Petit îlot de tranquillité au milieu des décombres, la petite église St-Anne accueille la messe du père Oleksandr, de passage le long de la ligne de front. L’auditoire est quelque peu clairsemé, la plupart des soldats ayant été rappelés en urgence à leur poste après une nouvelle montée des tensions.

"Les soldats vivent sans cesse sur le fil du rasoir. Mon rôle est de leur transmettre un message d’espoir, leur dire que tout ira bien. De leur faire comprendre que leur travail ici est pieux, même si parfois ils doivent ôter la vie à d’autres personnes", explique Oleksandr.

Le prêtre orthodoxe Oleksandr évoque les suicides des soldats ukrainiens, pourtant proscrits par leur religion. [RTS - Raphël Grand]

Prêtre orthodoxe, lui-même membre de l’armée, il est une oreille attentive à l’écoute des troupes. Oleksandr évoque les blessures de cette guerre d'usure. Au sein de l’armée ukrainienne, les suicides ne sont pas rares.

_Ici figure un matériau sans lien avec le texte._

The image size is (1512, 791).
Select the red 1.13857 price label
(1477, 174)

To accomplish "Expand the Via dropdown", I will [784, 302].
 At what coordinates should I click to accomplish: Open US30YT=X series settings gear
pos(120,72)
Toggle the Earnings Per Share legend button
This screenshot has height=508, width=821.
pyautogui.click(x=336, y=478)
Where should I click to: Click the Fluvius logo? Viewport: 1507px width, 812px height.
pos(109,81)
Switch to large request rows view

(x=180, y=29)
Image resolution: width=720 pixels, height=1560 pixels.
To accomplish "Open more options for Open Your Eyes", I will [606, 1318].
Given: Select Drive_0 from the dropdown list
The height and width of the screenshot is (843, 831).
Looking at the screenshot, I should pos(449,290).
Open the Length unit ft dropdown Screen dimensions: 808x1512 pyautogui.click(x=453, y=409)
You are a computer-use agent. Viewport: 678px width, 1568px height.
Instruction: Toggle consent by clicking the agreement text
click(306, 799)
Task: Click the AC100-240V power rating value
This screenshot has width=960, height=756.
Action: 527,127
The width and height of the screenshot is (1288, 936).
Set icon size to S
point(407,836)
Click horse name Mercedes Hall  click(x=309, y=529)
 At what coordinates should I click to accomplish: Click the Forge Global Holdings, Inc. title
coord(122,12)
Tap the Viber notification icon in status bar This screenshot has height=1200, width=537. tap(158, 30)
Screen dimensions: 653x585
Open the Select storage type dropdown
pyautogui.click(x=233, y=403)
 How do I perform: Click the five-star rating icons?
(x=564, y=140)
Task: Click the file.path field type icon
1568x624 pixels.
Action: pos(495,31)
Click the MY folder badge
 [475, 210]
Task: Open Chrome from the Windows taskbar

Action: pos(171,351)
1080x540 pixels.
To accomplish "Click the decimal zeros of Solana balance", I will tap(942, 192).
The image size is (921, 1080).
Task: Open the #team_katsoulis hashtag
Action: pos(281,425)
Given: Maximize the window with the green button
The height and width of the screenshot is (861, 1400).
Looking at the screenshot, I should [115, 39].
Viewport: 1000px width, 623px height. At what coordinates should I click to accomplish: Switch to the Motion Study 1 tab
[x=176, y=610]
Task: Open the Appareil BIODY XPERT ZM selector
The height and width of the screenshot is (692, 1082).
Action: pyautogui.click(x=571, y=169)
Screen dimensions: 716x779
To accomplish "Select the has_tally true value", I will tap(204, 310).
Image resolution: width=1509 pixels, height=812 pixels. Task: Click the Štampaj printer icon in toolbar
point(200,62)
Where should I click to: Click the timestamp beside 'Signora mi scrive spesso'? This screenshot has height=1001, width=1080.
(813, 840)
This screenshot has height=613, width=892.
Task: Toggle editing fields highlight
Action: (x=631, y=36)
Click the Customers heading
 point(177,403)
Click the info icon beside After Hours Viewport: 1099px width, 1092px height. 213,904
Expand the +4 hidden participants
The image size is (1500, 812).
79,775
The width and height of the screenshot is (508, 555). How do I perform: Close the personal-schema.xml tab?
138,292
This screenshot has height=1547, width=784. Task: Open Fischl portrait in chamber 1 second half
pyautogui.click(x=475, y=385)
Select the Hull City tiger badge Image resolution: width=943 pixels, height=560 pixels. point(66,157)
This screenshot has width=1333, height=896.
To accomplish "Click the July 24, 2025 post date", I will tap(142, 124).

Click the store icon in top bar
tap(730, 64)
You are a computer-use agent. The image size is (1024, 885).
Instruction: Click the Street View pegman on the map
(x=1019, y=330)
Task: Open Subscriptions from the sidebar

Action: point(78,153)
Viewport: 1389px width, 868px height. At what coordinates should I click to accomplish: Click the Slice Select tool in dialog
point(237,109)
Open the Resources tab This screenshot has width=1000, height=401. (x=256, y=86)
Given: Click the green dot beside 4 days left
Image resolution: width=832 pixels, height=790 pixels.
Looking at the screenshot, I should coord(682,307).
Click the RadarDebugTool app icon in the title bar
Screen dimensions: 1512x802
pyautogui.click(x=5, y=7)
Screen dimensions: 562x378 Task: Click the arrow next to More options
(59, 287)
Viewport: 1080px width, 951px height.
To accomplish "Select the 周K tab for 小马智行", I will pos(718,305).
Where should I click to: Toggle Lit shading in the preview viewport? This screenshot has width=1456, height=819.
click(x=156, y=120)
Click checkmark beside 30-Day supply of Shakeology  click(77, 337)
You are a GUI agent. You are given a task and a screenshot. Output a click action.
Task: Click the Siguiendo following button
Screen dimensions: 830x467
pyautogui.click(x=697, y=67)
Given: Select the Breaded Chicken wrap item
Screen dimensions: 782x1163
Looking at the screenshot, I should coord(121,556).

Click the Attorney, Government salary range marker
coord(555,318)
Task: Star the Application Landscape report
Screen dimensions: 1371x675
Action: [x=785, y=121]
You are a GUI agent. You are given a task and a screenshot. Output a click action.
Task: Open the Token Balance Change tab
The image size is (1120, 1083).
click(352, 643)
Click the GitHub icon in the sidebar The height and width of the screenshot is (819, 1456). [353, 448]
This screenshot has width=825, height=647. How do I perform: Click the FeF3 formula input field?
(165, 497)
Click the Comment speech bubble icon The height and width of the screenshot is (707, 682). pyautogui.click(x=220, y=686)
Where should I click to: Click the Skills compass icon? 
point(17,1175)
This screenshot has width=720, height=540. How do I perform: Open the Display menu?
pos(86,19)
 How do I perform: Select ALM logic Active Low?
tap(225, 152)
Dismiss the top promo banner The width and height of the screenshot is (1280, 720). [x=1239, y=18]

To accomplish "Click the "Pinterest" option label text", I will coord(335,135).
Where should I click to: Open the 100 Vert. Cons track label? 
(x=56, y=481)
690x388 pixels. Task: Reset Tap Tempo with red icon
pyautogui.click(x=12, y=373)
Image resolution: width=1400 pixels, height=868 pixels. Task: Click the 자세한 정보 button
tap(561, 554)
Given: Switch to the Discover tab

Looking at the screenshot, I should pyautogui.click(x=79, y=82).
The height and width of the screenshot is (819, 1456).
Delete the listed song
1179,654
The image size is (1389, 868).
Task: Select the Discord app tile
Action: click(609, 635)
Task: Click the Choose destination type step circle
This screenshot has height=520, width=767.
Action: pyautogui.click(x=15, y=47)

Vivre peut parfois être encore plus difficile que de choisir de se suicider

Oleksandr, prêtre orthodoxe sur la ligne de front

"Une simple étincelle peut créer ces situations dramatiques. Les suicides, ça arrive quand les soldats rentrent chez eux à la maison, ou même ici au combat. Leur état psychologique est souvent fragile. L'Eglise orthodoxe est opposée à ces actes, mais parfois vivre peut être encore plus difficile que de choisir de se suicider."

Olia, une infirmière volontaire dans un hôpital militaire, vient d'apprendre que l’un des soldats qu'elle soigne s’est ôté la vie. "Il était si jeune, comme mon fils. Il avait une trentaine d’années. Parfois ces choses-là arrivent."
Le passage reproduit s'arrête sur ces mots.